As the summer sun approached meridian, a strange-looking vessel closed on the Maria. She had long yards that curved downward toward the narrow hull, giving the sails an exotic triangular shape Cathcart recognized as typical of the so-called Barbary States of North Africa.
He later recalled that "the first salutation we received was a shout from the whole crew of the cruiser indicative of our being a good prize." The Maria's crew of six was no match for the approaching vessel that carried 14 guns and a crew of 21. The Americans were forced to surrender and were taken aboard and herded below into a tiny sail room, joining 36 others who had been captured earlier. "It is impossible to describe the horror of our situation while we remained there," Cathcart later wrote. "Let imagination conceive what must have been the sufferings of 42 men, shut up in a dark room in the hold of a Barbary Cruiser full of men and filthy in extreme, destitute of every nourishment, and nearly suffocated with heat . . . ."

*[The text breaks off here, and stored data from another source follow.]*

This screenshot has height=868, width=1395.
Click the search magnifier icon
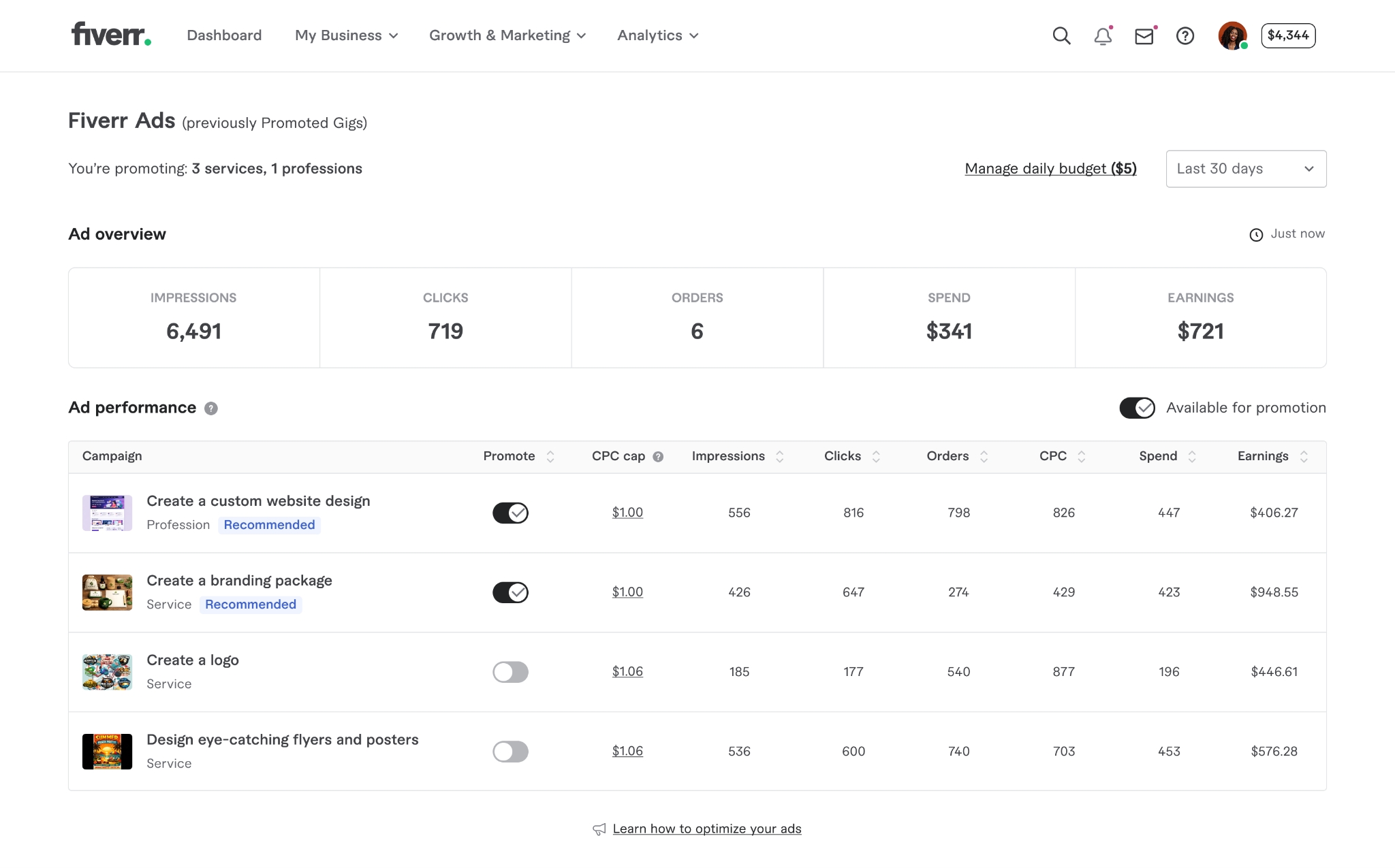(1061, 35)
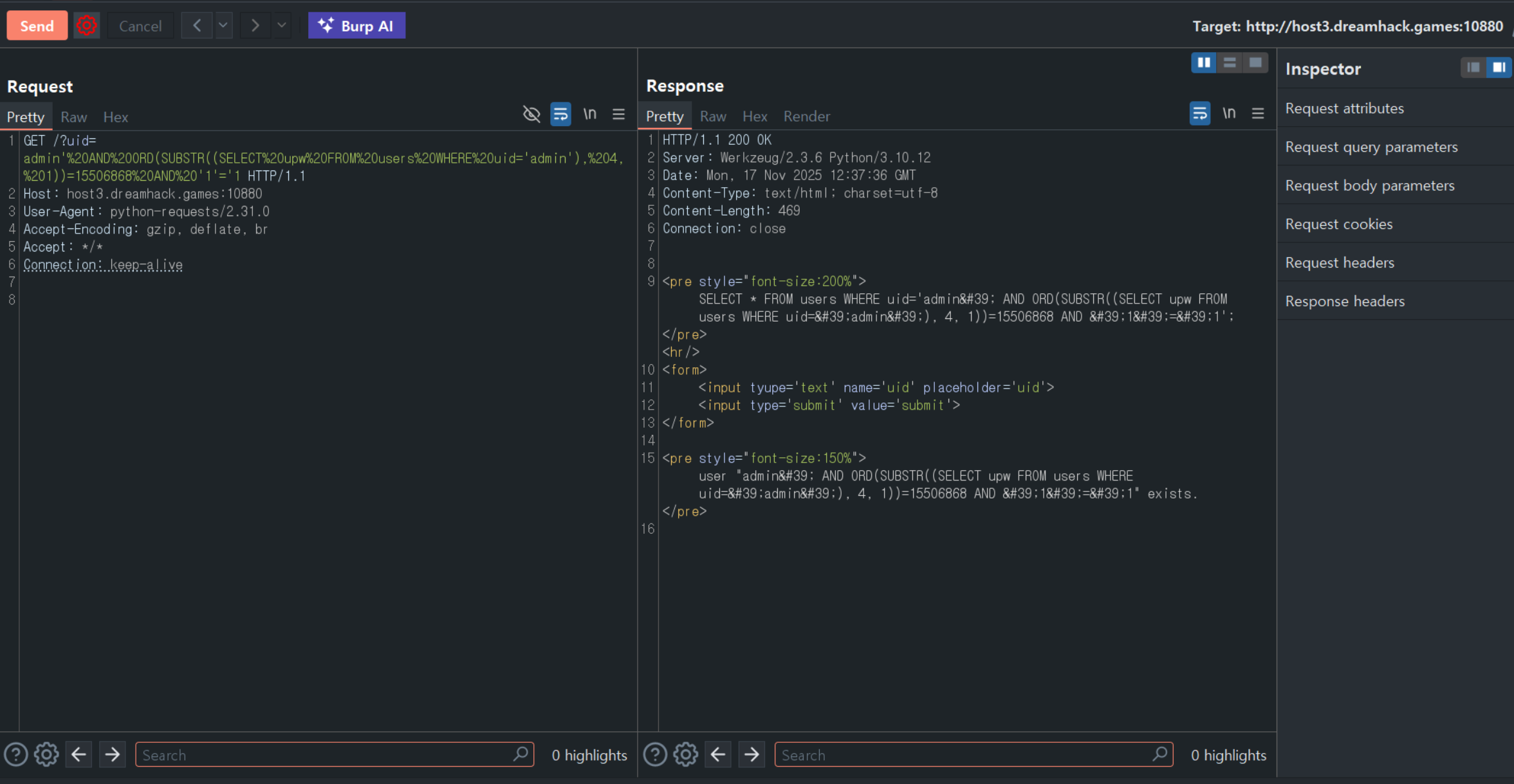Click the red gear send-options icon
Viewport: 1514px width, 784px height.
pos(86,26)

On their arrival at Algiers, they were given rags swarming with vermin to wear, fed coarse camel meat and sour milk, and spent time in dark rat-infested dungeons "where the slaves sleep four tier deep." Resistance of any kind was punished severely by a practice known as bastinado, which consisted of savage beatings on the soles of the feet and posterior. Cathcart suffered such torture on several occasions.
James Cathcart would remain a prisoner for ten long years. He and many other Americans who were similarly captured and enslaved would endure hardships that are difficult to comprehend. Yet, America was helpless to respond because the Navy had been disbanded at the end of the Revolution and, for a time, the new nation's merchant mariners would remain at the mercy of these merciless brigands. It was a particularly bitter pill to swallow for a people who had recently earned their freedom in a long and arduous war.
Eventually, Cathcart would be released but would return as a diplomatic representative to Tripoli, playing a key role in an unfolding drama of retribution as the resurrected U.S. Navy earned its sea legs off the Barbary Coast. With a cast of characters that included the likes of Stephen Decatur, Edward Preble, and Presley O'Bannon, it is a story peppered with incredible feats of daring and disheartening setbacks, a time for the establishment of core values and for hard lessons learned. But by the final curtain, Barbary piracy was ended and the United States Navy firmly established, never again to be abandoned.
Much as Cathcart had risen from slave to diplomat, the new nation had faced great trials and emerged as a player on the world stage—with a Navy that would ensure that it would continue to play a leading role.